7 Foreign Currency Transactions: Domestic Operation
I . Initial Recognition
A foreign currency transactions are recorded, on initial recognition in the reporting currency, by applying to the foreign currency amount the exchange rate between the reporting currency and the foreign currency at the date of the transaction.
II . Measurement
Foreign currency monetary items are reported using the closing rate.
Non-monetary items which are carried in terms of historical cost denominated in a foreign currency are reported using the exchange rate at the date of the transaction
Non-monetary items which are carried at fair value or other similar
valuation denominated in a foreign currency are reported using the exchange rates that existed when the values were determined.
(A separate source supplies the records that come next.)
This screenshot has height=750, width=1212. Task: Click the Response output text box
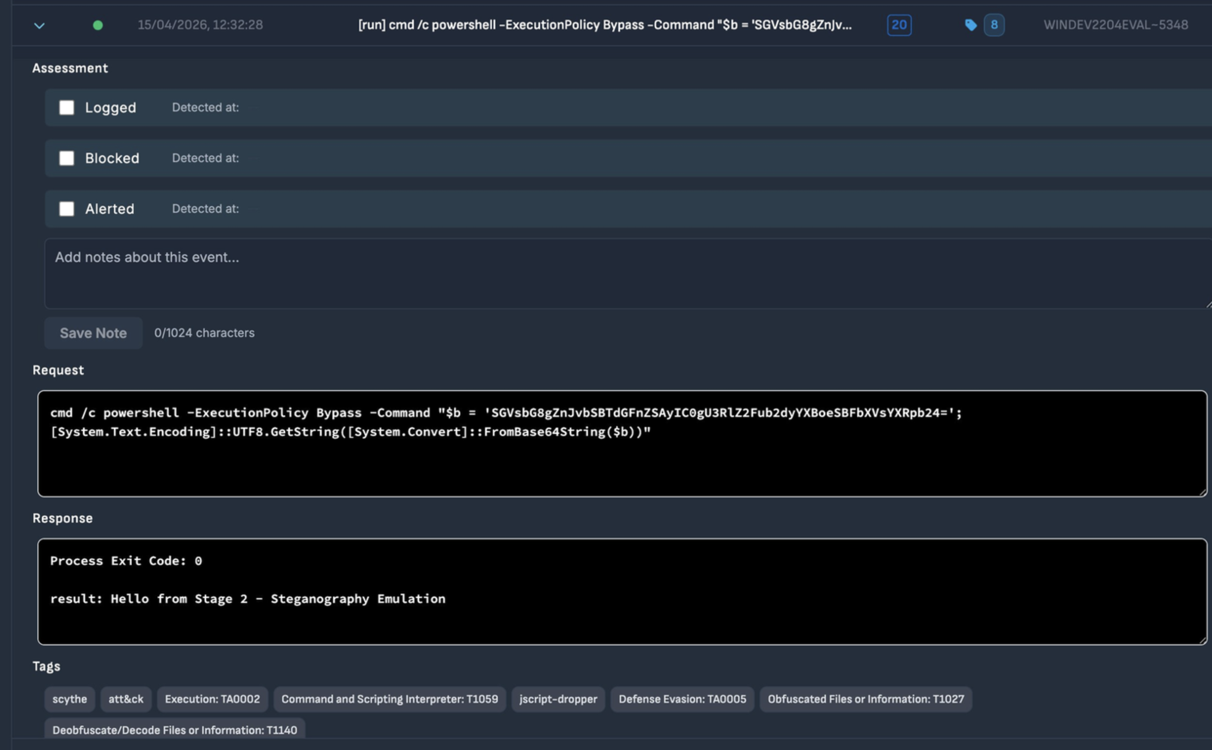click(x=622, y=591)
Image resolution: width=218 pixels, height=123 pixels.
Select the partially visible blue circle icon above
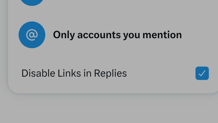click(32, 2)
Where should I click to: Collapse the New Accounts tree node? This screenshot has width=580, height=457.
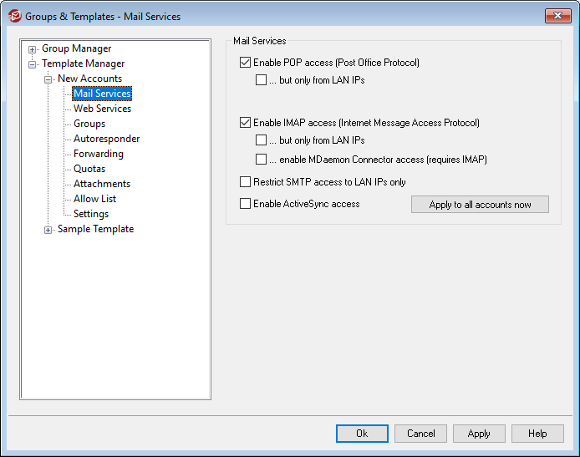click(48, 79)
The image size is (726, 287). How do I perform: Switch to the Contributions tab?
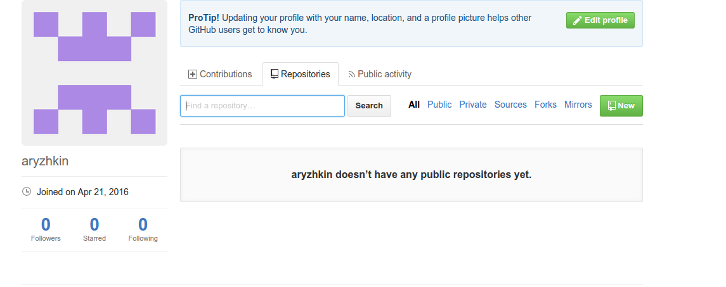(x=220, y=74)
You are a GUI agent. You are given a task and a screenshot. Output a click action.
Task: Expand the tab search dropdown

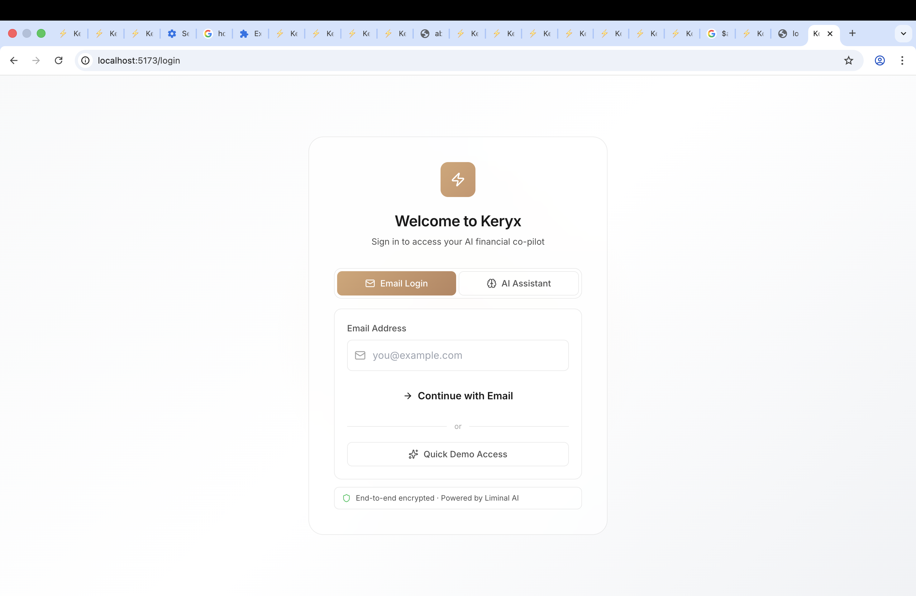point(903,33)
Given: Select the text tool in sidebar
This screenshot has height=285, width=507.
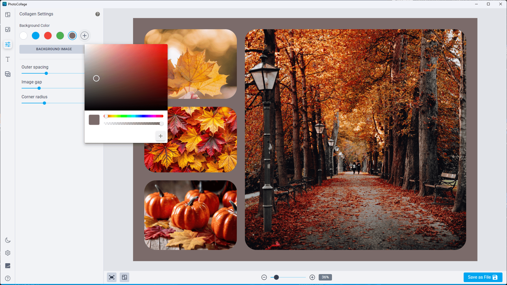Looking at the screenshot, I should [x=8, y=59].
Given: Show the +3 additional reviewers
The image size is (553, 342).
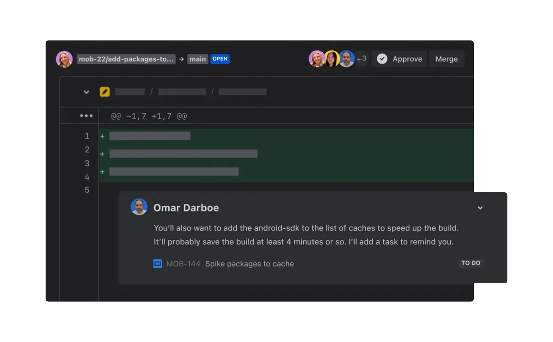Looking at the screenshot, I should click(x=362, y=59).
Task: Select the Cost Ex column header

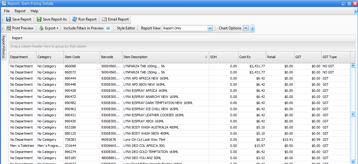Action: tap(252, 57)
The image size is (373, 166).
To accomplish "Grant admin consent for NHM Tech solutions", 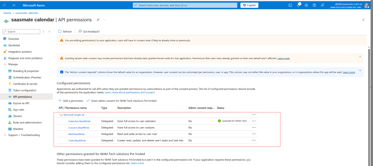I will [121, 101].
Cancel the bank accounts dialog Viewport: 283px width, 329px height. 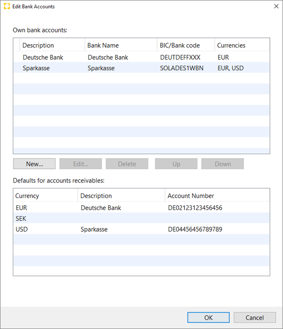pos(255,318)
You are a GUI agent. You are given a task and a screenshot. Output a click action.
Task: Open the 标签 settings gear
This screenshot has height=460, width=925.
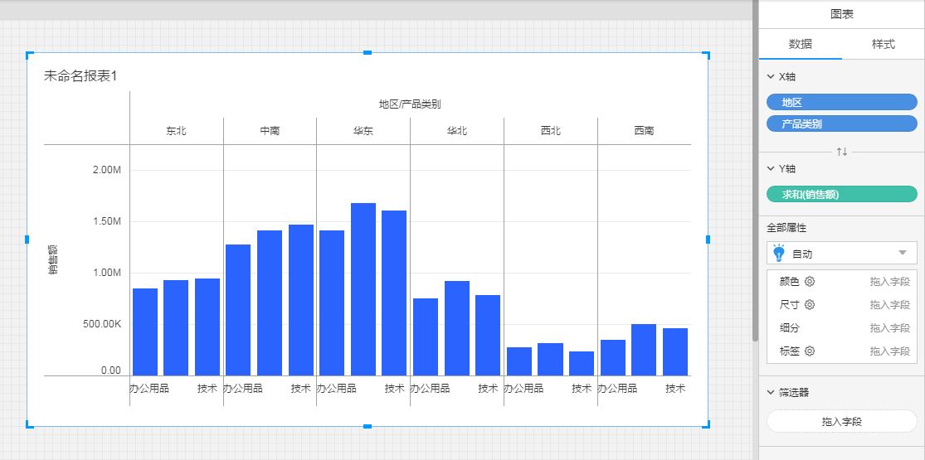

III . Treatment of Foreign Exchange
Exchange differences arising on settlement / restatement of foreign currency monetary assets and liabilities of the Company are recognised as income or expenses in the Statement of Profit and Loss.
8 Employee Benefits Defined Contribution Plan
The Company provides for ESI, PF and Super annuation Plan for eligible employees for which the company makes contribution on monthly basis and the same is charged to profit and loss Account.
Defined Benefit Plan
The Company provides for Gratuity, a Defined benefit plan (The Grauity Plan) covering eligible employees in accordance with payment of Gratuity Act, 1972. Gratuity liability is a defined benefit obligation and is funded through LIC of India. The Company accounts for liability for future gratuity benefits based on the actuarial valuation using Projected Unit Credit Method carried out as at the end of each financial year. The expenditure is passed to Profit and Loss account
9 Taxes on Income
Income Tax expense is accounted for in accordance with AS-22 “Accounting
for Taxes on Income" for both Current Tax and Deferred Tax stated below:
A. Current Tax
Provision for current tax is made in accordance with the provisions of the Income Tax Act, 1961. As per the provisions applicable, MAT Assets are not recognised.
B. Deferred Tax
Deferred tax is recognised, subject to the consideration of prudence, as the tax effect of timing difference between the taxable income and accounting income computed for the current accounting year using the tax rates and tax laws that have been enacted or substantially enacted by the balance sheet date.
Deferred tax assets are recognised and carried forward to the extent that there is a reasonable certainty, except arising from unabsorbed depreciation and carried forward losses, that sufficient future taxable income will be available against which such deferred tax assets can be realised.